Natural Sciences Collections Association
- Formation: April 2003 from merger of the Biological Curator's Group (founded 1975) and Natural Sciences Conservation Group (founded 1995)
- Type: Learned society
- Location(s): United Kingdom and Republic of Ireland;
- Members: circa 250
- Activities: Research & publications, training & events
- Website: natsca.org

= Natural Sciences Collections Association =

The Natural Sciences Collections Association (NatSCA) is a United Kingdom based membership organisation and charitable organization (No.1098156) run by volunteers from the membership. NatSCA's mission is "to promote and support natural science collections, the institutions that house them and the people that work with them, in order to improve collections care, understanding, accessibility and enjoyment for all." The subject specialist network promotes research and exchange of ideas, advances in technical and ethical standards, and raises the public profile of the conservation and preservation of natural science collections and objects.
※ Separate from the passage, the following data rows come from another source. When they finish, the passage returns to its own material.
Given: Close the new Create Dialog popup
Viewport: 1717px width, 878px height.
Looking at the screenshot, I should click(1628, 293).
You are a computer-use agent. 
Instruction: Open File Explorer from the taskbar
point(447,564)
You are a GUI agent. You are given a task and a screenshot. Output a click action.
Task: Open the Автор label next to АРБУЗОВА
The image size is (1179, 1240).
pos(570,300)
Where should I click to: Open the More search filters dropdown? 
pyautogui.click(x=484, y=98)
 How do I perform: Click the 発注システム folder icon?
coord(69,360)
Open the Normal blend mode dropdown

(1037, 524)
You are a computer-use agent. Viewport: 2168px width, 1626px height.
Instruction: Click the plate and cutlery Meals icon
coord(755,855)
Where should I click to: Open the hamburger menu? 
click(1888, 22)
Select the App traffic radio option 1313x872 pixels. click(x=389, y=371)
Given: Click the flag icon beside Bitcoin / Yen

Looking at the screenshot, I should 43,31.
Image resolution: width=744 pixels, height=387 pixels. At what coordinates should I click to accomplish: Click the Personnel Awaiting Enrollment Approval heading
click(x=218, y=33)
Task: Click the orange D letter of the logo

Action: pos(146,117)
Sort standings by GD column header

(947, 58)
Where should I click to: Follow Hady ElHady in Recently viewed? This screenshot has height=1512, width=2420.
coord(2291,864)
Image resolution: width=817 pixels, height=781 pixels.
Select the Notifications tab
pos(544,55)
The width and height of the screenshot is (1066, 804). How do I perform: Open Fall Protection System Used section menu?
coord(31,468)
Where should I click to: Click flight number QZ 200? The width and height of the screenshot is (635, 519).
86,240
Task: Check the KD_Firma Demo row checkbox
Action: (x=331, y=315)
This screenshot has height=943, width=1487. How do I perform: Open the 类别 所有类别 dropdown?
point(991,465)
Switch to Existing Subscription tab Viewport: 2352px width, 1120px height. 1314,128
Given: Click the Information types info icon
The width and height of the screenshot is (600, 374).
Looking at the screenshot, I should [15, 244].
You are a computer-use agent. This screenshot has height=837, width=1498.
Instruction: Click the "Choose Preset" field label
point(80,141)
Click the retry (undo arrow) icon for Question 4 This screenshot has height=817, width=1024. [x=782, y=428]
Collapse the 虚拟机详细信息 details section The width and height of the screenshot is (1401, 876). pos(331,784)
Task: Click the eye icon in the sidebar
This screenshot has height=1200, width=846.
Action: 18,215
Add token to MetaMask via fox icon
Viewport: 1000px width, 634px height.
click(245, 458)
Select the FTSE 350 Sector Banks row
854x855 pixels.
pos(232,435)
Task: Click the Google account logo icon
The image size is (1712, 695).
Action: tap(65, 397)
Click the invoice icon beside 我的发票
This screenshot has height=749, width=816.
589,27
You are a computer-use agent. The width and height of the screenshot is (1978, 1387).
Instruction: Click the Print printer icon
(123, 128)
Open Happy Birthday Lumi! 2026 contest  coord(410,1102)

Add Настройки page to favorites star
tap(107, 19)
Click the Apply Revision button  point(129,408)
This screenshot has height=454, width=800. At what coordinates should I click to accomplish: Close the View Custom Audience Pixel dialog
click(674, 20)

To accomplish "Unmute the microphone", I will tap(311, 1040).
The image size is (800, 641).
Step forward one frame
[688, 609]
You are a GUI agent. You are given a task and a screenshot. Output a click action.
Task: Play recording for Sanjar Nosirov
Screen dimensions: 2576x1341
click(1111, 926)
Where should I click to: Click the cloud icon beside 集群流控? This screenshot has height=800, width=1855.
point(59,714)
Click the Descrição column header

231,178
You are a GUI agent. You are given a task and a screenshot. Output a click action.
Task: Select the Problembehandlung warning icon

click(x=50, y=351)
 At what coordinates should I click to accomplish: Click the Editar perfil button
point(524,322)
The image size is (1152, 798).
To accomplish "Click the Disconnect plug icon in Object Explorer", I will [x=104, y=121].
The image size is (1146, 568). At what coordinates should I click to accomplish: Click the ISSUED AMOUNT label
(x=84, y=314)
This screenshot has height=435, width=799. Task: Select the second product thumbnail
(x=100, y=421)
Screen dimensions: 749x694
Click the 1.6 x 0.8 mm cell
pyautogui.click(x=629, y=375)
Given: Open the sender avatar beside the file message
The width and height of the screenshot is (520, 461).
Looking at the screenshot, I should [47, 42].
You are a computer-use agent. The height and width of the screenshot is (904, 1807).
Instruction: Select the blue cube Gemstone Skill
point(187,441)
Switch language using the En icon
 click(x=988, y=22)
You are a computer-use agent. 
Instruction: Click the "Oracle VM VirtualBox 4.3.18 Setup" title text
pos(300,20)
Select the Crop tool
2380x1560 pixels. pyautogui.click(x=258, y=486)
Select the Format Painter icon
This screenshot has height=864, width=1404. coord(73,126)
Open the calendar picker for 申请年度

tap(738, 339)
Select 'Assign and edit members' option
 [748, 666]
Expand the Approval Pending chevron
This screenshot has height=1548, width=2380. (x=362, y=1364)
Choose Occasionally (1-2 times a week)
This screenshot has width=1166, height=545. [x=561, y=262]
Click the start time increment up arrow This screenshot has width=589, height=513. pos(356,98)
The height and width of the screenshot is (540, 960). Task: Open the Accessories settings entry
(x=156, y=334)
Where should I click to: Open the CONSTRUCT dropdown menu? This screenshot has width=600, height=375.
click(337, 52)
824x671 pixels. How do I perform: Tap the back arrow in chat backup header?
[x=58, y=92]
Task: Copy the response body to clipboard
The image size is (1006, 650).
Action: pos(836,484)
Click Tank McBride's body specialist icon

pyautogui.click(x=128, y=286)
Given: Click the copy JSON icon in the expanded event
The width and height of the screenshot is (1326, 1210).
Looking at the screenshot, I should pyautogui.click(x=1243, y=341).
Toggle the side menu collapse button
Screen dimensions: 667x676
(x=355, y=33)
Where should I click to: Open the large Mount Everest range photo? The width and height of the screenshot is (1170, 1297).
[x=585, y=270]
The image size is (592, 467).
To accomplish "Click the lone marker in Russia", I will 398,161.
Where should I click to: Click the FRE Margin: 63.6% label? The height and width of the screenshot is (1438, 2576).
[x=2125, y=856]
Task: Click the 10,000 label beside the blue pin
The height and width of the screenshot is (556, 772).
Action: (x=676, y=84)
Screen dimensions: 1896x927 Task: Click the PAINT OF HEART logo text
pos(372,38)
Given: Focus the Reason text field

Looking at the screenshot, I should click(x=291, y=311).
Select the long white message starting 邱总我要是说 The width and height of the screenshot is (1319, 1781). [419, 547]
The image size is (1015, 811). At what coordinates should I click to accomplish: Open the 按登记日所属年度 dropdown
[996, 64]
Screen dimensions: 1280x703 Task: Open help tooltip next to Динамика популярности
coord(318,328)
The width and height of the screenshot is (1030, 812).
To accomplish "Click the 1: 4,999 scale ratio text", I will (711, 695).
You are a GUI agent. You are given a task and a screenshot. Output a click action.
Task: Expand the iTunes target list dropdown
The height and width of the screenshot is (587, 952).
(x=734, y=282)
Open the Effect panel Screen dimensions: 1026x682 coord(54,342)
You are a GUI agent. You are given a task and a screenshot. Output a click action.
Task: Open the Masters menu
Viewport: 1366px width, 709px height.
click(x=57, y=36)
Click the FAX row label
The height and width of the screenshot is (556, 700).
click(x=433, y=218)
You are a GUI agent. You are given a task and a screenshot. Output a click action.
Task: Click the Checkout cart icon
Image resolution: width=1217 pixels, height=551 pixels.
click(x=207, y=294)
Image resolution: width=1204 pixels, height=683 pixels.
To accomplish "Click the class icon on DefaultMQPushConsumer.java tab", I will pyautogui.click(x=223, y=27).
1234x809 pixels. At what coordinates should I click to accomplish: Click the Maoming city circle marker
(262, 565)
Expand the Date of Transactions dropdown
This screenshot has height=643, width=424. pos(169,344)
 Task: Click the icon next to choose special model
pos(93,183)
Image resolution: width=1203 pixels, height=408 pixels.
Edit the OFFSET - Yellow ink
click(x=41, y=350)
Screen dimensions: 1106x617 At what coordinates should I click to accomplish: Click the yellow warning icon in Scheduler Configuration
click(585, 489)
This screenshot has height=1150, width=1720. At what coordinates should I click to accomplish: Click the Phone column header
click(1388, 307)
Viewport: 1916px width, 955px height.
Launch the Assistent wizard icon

The organisation describes their focus as:

- Community – developing an open, friendly and accessible network for sharing information, experience and skills.
- Support – facilitating the professional development of stakeholders in natural science collections.
- Standards – identifying and promoting good quality practice in the care and use of natural science collections.
- Promoting collections – increasing awareness of the scientific and cultural value of natural science collections.
- Advocacy – challenging neglect of collections and lobbying for the appropriate resourcing of collections for their care and sustainable use.

==History==
The Natural Sciences Collections Association was founded in April 2003 from the merger of Natural Sciences Conservation Group (NCSG) and Biological Curator's Group (BCG) at a meeting in the Manchester Museum on 7 April 2003. The organisation has a Memorandum of Understanding with the Geological Curators' Group and Society for the Preservation of Natural History Collections.

On 14 May 2020 Isla Gladstone (based at Bristol City Museum and Art Gallery) was elected chair, replacing Paolo Viscardi (based at the National Museum of Ireland – Natural History) who was chair for two terms since June 2014.

==Patrons==
In 2013, the charity announced Alice Roberts, Iain Stewart and Ben Garrod as patrons.

==Publications==
The Natural Sciences Collections Association publishes an annual peer-reviewed academic journal, the Journal of Natural Science Collections as well as occasional papers under the title of Notes & Comments and a blog. Previous publications include NatSCA News.